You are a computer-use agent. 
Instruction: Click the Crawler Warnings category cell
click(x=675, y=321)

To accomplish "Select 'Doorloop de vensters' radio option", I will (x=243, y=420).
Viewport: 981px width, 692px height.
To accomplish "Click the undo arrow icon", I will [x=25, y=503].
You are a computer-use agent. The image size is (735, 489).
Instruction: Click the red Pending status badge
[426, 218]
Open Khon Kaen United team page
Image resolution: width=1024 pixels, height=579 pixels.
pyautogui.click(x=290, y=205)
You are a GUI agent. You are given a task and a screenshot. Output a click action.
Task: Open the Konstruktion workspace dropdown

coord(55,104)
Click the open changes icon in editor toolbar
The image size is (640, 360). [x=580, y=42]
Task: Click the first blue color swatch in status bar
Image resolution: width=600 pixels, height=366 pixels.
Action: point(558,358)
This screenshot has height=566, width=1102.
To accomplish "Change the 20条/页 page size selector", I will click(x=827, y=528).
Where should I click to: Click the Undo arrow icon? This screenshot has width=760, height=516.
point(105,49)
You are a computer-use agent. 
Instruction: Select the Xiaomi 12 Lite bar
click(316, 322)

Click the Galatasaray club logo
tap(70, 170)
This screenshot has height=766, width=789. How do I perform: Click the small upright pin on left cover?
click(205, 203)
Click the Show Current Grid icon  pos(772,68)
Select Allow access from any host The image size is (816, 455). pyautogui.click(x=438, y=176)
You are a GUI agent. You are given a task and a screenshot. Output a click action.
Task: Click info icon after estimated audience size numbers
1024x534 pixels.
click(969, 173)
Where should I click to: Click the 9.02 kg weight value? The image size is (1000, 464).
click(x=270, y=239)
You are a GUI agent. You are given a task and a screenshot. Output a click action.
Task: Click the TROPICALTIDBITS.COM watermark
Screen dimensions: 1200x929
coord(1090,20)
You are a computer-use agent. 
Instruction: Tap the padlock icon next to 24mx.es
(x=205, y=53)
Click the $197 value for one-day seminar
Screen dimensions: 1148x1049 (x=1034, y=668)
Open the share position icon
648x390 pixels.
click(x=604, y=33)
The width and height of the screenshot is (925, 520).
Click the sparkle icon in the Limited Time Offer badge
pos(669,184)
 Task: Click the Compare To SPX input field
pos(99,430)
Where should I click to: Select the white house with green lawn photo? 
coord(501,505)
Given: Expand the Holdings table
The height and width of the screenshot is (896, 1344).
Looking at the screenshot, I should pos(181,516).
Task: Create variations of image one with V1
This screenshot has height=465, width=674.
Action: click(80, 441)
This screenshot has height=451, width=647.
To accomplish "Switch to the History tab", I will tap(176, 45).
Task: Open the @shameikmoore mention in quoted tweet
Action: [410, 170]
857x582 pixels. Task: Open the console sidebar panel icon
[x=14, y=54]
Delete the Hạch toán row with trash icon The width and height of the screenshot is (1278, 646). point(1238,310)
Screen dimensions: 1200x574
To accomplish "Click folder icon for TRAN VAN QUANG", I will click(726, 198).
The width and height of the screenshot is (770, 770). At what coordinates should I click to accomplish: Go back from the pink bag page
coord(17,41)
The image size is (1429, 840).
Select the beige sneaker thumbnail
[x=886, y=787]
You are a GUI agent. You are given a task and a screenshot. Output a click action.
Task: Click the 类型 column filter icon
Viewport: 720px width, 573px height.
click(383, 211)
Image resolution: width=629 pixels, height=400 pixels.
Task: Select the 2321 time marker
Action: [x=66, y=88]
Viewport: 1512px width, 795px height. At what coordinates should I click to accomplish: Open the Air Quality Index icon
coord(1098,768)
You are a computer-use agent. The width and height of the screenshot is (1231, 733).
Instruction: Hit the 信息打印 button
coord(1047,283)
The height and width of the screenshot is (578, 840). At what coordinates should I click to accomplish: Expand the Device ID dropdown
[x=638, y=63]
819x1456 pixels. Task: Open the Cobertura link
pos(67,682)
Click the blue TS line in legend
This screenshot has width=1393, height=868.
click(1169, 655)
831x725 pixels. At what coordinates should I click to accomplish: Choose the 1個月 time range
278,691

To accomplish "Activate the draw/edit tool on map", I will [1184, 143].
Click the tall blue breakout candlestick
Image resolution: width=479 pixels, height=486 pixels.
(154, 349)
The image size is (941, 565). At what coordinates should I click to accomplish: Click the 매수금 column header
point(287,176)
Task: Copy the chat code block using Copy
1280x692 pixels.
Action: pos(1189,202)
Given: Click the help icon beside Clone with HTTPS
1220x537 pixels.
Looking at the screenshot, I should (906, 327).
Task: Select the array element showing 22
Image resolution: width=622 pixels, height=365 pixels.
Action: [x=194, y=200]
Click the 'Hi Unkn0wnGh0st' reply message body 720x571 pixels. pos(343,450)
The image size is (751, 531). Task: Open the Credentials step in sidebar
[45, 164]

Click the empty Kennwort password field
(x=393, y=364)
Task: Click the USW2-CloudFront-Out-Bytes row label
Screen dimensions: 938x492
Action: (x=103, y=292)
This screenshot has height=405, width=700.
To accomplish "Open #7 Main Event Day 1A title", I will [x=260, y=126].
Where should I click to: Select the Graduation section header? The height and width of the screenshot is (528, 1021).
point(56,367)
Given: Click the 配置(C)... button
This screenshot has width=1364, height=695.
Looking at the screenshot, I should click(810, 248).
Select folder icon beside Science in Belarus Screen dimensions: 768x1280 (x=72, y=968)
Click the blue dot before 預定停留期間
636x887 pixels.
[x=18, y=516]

> ACTION ITEM
Reproduce the preceding records exactly and completely.

> FINAL ANSWER
You are a computer-use agent. 
Instruction: Click the Crawler Warnings category cell
click(x=675, y=321)

To accomplish "Select 'Doorloop de vensters' radio option", I will (x=243, y=420).
Viewport: 981px width, 692px height.
To accomplish "Click the undo arrow icon", I will [x=25, y=503].
You are a computer-use agent. The image size is (735, 489).
Instruction: Click the red Pending status badge
[426, 218]
Open Khon Kaen United team page
Image resolution: width=1024 pixels, height=579 pixels.
pyautogui.click(x=290, y=205)
You are a GUI agent. You are given a task and a screenshot. Output a click action.
Task: Open the Konstruktion workspace dropdown

coord(55,104)
Click the open changes icon in editor toolbar
The image size is (640, 360). [x=580, y=42]
Task: Click the first blue color swatch in status bar
Image resolution: width=600 pixels, height=366 pixels.
Action: point(558,358)
This screenshot has height=566, width=1102.
To accomplish "Change the 20条/页 page size selector", I will click(x=827, y=528).
Where should I click to: Click the Undo arrow icon? This screenshot has width=760, height=516.
point(105,49)
You are a computer-use agent. 
Instruction: Select the Xiaomi 12 Lite bar
click(316, 322)

Click the Galatasaray club logo
tap(70, 170)
This screenshot has height=766, width=789. How do I perform: Click the small upright pin on left cover?
click(205, 203)
Click the Show Current Grid icon  pos(772,68)
Select Allow access from any host The image size is (816, 455). pyautogui.click(x=438, y=176)
You are a GUI agent. You are given a task and a screenshot. Output a click action.
Task: Click info icon after estimated audience size numbers
1024x534 pixels.
click(969, 173)
Where should I click to: Click the 9.02 kg weight value? The image size is (1000, 464).
click(x=270, y=239)
You are a GUI agent. You are given a task and a screenshot. Output a click action.
Task: Click the TROPICALTIDBITS.COM watermark
Screen dimensions: 1200x929
coord(1090,20)
You are a computer-use agent. 
Instruction: Tap the padlock icon next to 24mx.es
(x=205, y=53)
Click the $197 value for one-day seminar
Screen dimensions: 1148x1049 (x=1034, y=668)
Open the share position icon
648x390 pixels.
click(x=604, y=33)
The width and height of the screenshot is (925, 520).
Click the sparkle icon in the Limited Time Offer badge
pos(669,184)
 Task: Click the Compare To SPX input field
pos(99,430)
Where should I click to: Select the white house with green lawn photo? 
coord(501,505)
Given: Expand the Holdings table
The height and width of the screenshot is (896, 1344).
Looking at the screenshot, I should pos(181,516).
Task: Create variations of image one with V1
This screenshot has height=465, width=674.
Action: click(80, 441)
This screenshot has height=451, width=647.
To accomplish "Switch to the History tab", I will tap(176, 45).
Task: Open the @shameikmoore mention in quoted tweet
Action: [410, 170]
857x582 pixels. Task: Open the console sidebar panel icon
[x=14, y=54]
Delete the Hạch toán row with trash icon The width and height of the screenshot is (1278, 646). point(1238,310)
Screen dimensions: 1200x574
To accomplish "Click folder icon for TRAN VAN QUANG", I will click(726, 198).
The width and height of the screenshot is (770, 770). At what coordinates should I click to accomplish: Go back from the pink bag page
coord(17,41)
The image size is (1429, 840).
Select the beige sneaker thumbnail
[x=886, y=787]
You are a GUI agent. You are given a task and a screenshot. Output a click action.
Task: Click the 类型 column filter icon
Viewport: 720px width, 573px height.
click(383, 211)
Image resolution: width=629 pixels, height=400 pixels.
Task: Select the 2321 time marker
Action: [x=66, y=88]
Viewport: 1512px width, 795px height. At what coordinates should I click to accomplish: Open the Air Quality Index icon
coord(1098,768)
You are a computer-use agent. The width and height of the screenshot is (1231, 733).
Instruction: Hit the 信息打印 button
coord(1047,283)
The height and width of the screenshot is (578, 840). At what coordinates should I click to accomplish: Expand the Device ID dropdown
[x=638, y=63]
819x1456 pixels. Task: Open the Cobertura link
pos(67,682)
Click the blue TS line in legend
This screenshot has width=1393, height=868.
click(1169, 655)
831x725 pixels. At what coordinates should I click to accomplish: Choose the 1個月 time range
278,691

To accomplish "Activate the draw/edit tool on map", I will [1184, 143].
Click the tall blue breakout candlestick
Image resolution: width=479 pixels, height=486 pixels.
(154, 349)
The image size is (941, 565). At what coordinates should I click to accomplish: Click the 매수금 column header
point(287,176)
Task: Copy the chat code block using Copy
1280x692 pixels.
Action: pos(1189,202)
Given: Click the help icon beside Clone with HTTPS
1220x537 pixels.
Looking at the screenshot, I should (906, 327).
Task: Select the array element showing 22
Image resolution: width=622 pixels, height=365 pixels.
Action: [x=194, y=200]
Click the 'Hi Unkn0wnGh0st' reply message body 720x571 pixels. pos(343,450)
The image size is (751, 531). Task: Open the Credentials step in sidebar
[45, 164]

Click the empty Kennwort password field
(x=393, y=364)
Task: Click the USW2-CloudFront-Out-Bytes row label
Screen dimensions: 938x492
Action: (x=103, y=292)
This screenshot has height=405, width=700.
To accomplish "Open #7 Main Event Day 1A title", I will [x=260, y=126].
Where should I click to: Select the Graduation section header? The height and width of the screenshot is (528, 1021).
point(56,367)
Given: Click the 配置(C)... button
This screenshot has width=1364, height=695.
Looking at the screenshot, I should click(810, 248).
Select folder icon beside Science in Belarus Screen dimensions: 768x1280 (x=72, y=968)
Click the blue dot before 預定停留期間
636x887 pixels.
[x=18, y=516]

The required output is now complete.